EXTRACT TO READ ▸
┏━━
Matter of Heyliger v. Kirkpatrick

Matter of Heyliger v Kirkpatrick (2017 NY Slip Op 06014)
Matter of Heyliger v Kirkpatrick
2017 NY Slip Op 06014
Decided on August 3, 2017
Appellate Division, Third Department
Published by New York State Law Reporting Bureau pursuant to Judiciary Law § 431.
This opinion is uncorrected and subject to revision before publication in the Official Reports.


Decided and Entered: August 3, 2017

523570

[*1]In the Matter of DEREK A. HEYLIGER, Petitioner,

v

MICHAEL KIRKPATRICK, as Superintendent of Clinton Correctional Facility, et al., Respondents.


Calendar Date: June 12, 2017
Before: Garry, J.P., Egan Jr., Rose, Mulvey and Pritzker, JJ.

Derek A. Heyliger, Malone, petitioner pro se.

Eric T. Schneiderman, Attorney General, Albany (Martin A. Hotvet of counsel), for respondents.



MEMORANDUM AND JUDGMENT

Proceeding pursuant to CPLR article 78 (transferred to this Court by order of the Supreme Court, entered in Albany County) to review a determination of respondent Commissioner of Corrections and Community Supervision finding petitioner guilty of violating certain prison disciplinary rules.

While petitioner was being escorted from the yard to his cell by two correction officers, he became aggressive and struck one of the officers in the face. During the physical altercation that ensued, petitioner ignored directives to cease engaging in such conduct. After other officers intervened, he was eventually subdued and then escorted to the hospital. Thereafter, he was charged in a misbehavior report with assaulting staff, creating a

disturbance, engaging in violent conduct and refusing a direct order. Following a tier III disciplinary hearing, petitioner was found guilty of all charges, and the determination was later affirmed on administrative appeal. He subsequently commenced this CPLR article 78 proceeding challenging the determination.
┗━━
SOURCE DATA ▸
┏━━
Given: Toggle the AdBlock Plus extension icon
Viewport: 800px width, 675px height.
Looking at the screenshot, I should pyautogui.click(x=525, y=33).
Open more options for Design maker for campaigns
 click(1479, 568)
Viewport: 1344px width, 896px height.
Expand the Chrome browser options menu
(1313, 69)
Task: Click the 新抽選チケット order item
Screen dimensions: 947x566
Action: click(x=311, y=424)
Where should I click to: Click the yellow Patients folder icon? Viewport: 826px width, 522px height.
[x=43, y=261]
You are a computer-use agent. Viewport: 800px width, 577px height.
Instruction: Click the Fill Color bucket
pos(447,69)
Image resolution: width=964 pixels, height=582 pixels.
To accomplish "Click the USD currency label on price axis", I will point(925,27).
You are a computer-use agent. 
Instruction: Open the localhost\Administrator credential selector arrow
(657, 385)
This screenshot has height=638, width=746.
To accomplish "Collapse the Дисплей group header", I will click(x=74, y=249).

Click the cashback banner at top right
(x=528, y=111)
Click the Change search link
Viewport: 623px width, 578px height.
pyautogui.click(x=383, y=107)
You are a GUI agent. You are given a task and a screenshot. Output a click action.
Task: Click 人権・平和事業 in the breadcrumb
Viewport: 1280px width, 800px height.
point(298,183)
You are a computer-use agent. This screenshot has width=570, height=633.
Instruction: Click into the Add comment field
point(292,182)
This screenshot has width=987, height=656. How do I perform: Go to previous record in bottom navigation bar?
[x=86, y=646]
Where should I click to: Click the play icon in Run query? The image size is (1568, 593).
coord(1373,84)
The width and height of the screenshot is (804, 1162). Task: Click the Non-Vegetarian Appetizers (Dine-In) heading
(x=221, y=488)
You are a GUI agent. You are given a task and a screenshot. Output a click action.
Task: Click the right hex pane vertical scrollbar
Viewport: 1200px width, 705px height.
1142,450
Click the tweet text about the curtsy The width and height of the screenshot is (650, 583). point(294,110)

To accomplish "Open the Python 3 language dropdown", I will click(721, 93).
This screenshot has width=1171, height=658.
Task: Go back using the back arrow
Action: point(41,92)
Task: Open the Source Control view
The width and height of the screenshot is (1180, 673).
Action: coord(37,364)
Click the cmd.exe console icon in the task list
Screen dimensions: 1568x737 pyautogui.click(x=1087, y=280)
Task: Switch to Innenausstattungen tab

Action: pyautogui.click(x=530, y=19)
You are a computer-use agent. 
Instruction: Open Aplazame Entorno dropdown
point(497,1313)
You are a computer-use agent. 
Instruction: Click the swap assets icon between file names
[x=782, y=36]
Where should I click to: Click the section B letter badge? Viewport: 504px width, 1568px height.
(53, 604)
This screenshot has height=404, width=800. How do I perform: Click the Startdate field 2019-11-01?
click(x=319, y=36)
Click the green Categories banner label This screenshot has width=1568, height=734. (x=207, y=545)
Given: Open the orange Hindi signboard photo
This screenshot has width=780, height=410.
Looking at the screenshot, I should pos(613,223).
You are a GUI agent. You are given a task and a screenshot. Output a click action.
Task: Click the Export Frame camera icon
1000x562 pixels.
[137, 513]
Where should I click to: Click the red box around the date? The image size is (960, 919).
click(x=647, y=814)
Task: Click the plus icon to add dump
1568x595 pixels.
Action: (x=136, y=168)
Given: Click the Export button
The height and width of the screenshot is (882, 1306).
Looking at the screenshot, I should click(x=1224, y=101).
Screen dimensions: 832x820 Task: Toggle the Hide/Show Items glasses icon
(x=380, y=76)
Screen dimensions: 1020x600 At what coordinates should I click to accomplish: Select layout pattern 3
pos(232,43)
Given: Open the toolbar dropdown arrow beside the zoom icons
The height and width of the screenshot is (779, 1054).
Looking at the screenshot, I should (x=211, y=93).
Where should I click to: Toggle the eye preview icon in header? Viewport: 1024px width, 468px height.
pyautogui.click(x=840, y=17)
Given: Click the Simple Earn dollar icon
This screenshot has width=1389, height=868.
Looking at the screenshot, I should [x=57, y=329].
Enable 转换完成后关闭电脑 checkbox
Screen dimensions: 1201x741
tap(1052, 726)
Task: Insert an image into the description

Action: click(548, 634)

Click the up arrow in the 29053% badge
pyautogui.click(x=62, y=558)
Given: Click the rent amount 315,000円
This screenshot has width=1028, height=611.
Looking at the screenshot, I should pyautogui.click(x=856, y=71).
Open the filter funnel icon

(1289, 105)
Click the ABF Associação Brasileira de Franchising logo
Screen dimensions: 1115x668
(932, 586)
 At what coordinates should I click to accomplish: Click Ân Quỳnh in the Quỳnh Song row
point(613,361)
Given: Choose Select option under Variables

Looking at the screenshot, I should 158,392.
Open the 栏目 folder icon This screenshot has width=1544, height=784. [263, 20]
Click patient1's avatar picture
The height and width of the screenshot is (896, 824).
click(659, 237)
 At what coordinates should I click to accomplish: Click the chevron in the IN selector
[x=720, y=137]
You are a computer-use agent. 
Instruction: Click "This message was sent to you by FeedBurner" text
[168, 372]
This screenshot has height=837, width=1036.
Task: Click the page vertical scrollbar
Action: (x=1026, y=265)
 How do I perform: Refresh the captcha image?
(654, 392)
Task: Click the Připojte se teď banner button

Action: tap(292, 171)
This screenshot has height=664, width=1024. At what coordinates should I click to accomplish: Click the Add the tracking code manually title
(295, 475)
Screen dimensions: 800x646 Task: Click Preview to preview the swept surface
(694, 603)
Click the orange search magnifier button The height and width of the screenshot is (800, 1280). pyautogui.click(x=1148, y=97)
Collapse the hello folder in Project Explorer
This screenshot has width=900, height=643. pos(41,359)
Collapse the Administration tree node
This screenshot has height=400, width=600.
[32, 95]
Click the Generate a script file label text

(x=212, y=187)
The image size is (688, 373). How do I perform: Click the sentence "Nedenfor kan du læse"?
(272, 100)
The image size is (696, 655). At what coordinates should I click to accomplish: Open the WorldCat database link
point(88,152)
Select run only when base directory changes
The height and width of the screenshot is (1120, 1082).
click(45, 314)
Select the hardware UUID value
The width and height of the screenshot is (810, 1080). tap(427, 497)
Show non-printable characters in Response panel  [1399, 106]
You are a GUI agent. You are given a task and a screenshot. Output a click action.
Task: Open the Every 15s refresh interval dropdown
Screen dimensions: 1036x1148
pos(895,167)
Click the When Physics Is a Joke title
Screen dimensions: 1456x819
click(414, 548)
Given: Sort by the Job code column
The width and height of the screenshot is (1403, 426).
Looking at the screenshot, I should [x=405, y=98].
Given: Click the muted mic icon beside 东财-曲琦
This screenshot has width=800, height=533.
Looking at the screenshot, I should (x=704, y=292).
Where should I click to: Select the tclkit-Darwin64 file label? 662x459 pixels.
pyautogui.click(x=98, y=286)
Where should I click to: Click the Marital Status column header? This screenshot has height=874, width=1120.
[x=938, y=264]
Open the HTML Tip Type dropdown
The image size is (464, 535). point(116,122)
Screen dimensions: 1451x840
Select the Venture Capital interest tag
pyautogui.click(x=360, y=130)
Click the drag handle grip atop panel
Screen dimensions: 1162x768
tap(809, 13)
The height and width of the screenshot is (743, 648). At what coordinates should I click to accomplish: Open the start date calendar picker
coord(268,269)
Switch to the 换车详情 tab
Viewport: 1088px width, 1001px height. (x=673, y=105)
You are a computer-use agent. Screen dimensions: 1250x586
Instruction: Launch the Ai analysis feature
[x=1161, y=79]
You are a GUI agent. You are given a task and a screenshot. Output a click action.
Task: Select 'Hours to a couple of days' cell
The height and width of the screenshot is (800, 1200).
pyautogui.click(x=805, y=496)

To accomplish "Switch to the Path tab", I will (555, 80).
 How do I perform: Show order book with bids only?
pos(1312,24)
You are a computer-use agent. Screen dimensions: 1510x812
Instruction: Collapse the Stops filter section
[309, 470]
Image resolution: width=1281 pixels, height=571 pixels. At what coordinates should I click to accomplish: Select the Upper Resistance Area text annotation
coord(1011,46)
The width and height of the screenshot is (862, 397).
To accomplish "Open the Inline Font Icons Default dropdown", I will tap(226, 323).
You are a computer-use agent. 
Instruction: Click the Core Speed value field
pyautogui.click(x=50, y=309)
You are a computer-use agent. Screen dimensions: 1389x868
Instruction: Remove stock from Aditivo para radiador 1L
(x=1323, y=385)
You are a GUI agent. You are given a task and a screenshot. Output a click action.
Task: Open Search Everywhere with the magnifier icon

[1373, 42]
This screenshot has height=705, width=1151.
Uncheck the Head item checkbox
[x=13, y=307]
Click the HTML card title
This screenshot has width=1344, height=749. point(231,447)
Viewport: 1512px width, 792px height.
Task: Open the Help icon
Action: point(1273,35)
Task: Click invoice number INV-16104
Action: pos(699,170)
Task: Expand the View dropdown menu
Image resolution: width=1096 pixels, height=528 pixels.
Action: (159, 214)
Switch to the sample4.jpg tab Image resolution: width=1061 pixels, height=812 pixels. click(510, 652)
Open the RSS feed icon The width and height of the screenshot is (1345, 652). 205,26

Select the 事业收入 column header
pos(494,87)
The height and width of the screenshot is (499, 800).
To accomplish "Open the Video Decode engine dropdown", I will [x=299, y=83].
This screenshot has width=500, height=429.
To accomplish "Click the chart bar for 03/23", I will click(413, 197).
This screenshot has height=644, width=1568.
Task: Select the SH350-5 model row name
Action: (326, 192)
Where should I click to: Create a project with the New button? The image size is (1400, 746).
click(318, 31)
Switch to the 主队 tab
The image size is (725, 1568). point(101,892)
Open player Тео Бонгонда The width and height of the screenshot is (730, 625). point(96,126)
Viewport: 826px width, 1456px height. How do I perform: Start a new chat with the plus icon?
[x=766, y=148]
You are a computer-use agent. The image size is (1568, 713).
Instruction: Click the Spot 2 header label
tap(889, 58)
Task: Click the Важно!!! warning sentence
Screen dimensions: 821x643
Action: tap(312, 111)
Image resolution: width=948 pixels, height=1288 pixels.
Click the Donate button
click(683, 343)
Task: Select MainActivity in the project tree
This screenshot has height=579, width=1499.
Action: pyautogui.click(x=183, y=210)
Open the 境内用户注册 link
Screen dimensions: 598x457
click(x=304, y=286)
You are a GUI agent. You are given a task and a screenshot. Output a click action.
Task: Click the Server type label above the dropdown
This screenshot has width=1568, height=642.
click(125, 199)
┗━━
PROBLEM A ▸
Answer these questions from the court opinion, each on its own line:
(i) Which court decided the case?
(ii) What is the calendar date given?
(iii) Where was the petitioner being escorted from, and to where, when he became aggressive?
PROBLEM B ▸
List every charge brought against the petitioner in the misbehavior report described in the court opinion.
PROBLEM C ▸
Retype the passage of the court opinion that starts with the words "This opinion is" and ends with "et al., Respondents.".

EXPECTED ANSWER A ▸
(i) The Appellate Division, Third Department
(ii) June 12, 2017
(iii) From the yard to his cell

EXPECTED ANSWER B ▸
Assaulting staff
Creating a disturbance
Engaging in violent conduct
Refusing a direct order

EXPECTED ANSWER C ▸
This opinion is uncorrected and subject to revision before publication in the Official Reports.


Decided and Entered: August 3, 2017

523570

[*1]In the Matter of DEREK A. HEYLIGER, Petitioner,

v

MICHAEL KIRKPATRICK, as Superintendent of Clinton Correctional Facility, et al., Respondents.